Downslope transport of soil and rock resulting from naturally occurring vibrations, changes in direct water content, removal of lateral support, loading with weight, and weathering, or human manipulation of water courses and slope composition.

General characteristics

Landslides vary in types of movement (falls, slides, topples, lateral spread, flows), and may be secondary effects of heavy storms, earthquakes, and volcanic eruptions. Landslides are more widespread than any other geological event.


Frequency of occurrence, extent and consequences of landslides may be estimated and areas of high risk determined by use of information on area geology, geomorphology, hydrology and climatology and vegetation.

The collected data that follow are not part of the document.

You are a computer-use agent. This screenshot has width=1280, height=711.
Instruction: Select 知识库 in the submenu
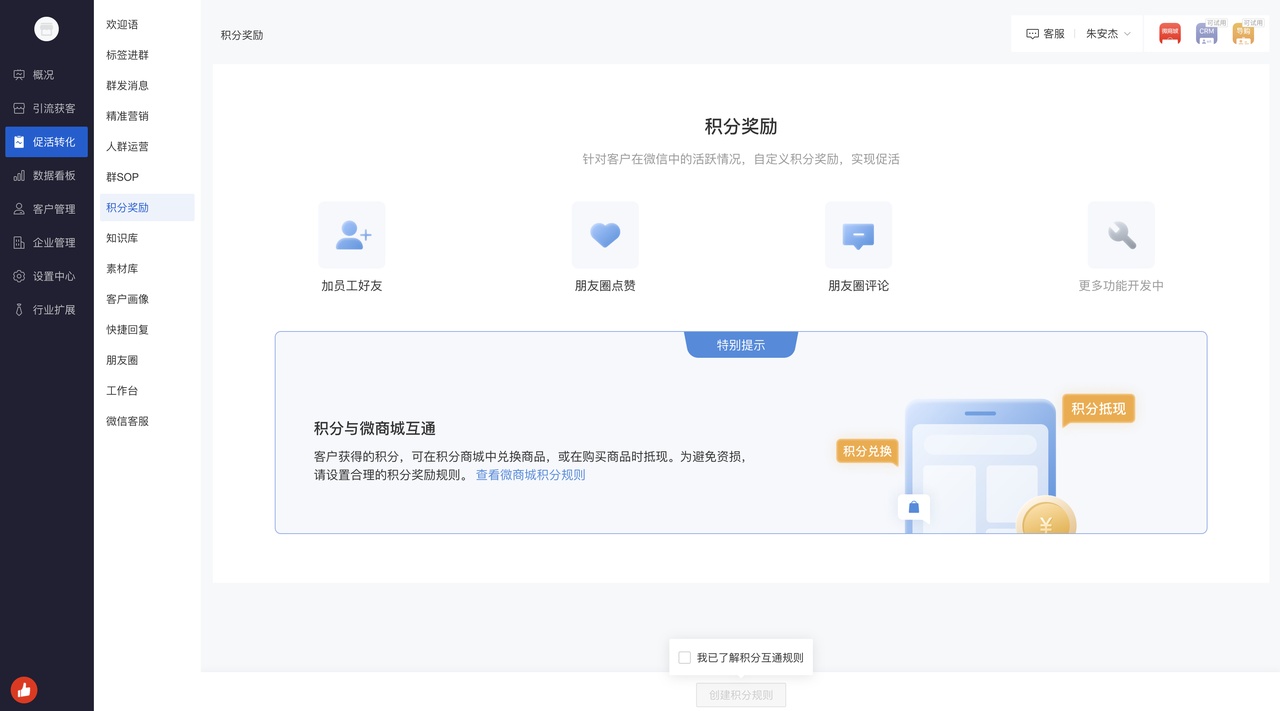(x=122, y=238)
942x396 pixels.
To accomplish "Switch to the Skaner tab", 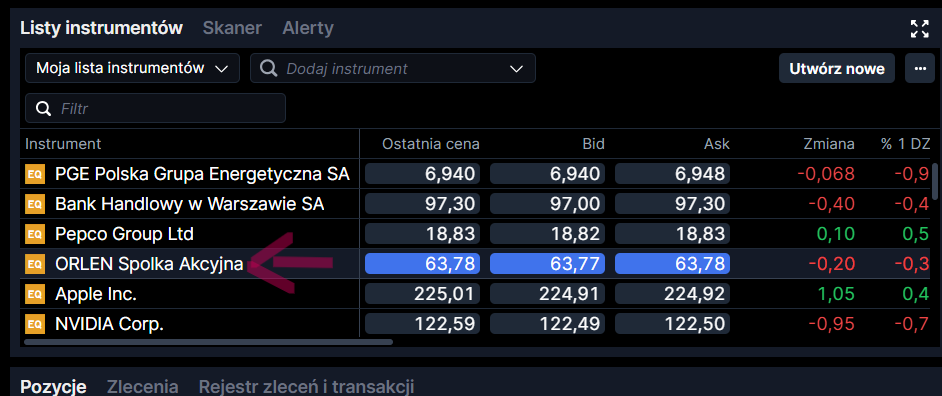I will coord(232,28).
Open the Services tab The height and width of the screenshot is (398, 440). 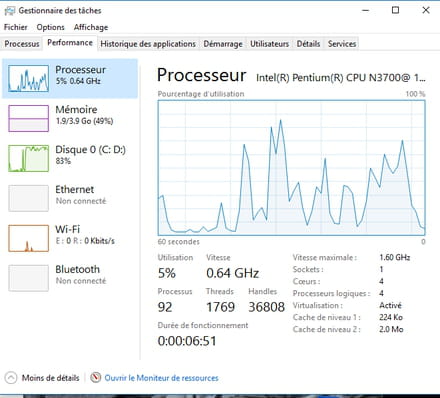tap(342, 44)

Factors contributing to vulnerability

Settlements built on steep slopes, softer soils, cliff tops
Settlements built at the base of steep slopes, on mouths of streams from mountain valleys
Roads, communication lines in mountain areas
Buildings with weak foundations
Buried pipelines, brittle pipes
Lack of understanding of landslide hazard

Typical adverse effects

Physical damage - Anything on top of or in path of landslide will suffer damage. Rubble may block roads, lines of communication or waterways. Indirect effects may include loss of productivity of agricultural or forest lands, flooding, reduced property values.
Casualties - Fatalities have occurred due to slope failure. Catastrophic debris slides or mudflows have killed many thousands.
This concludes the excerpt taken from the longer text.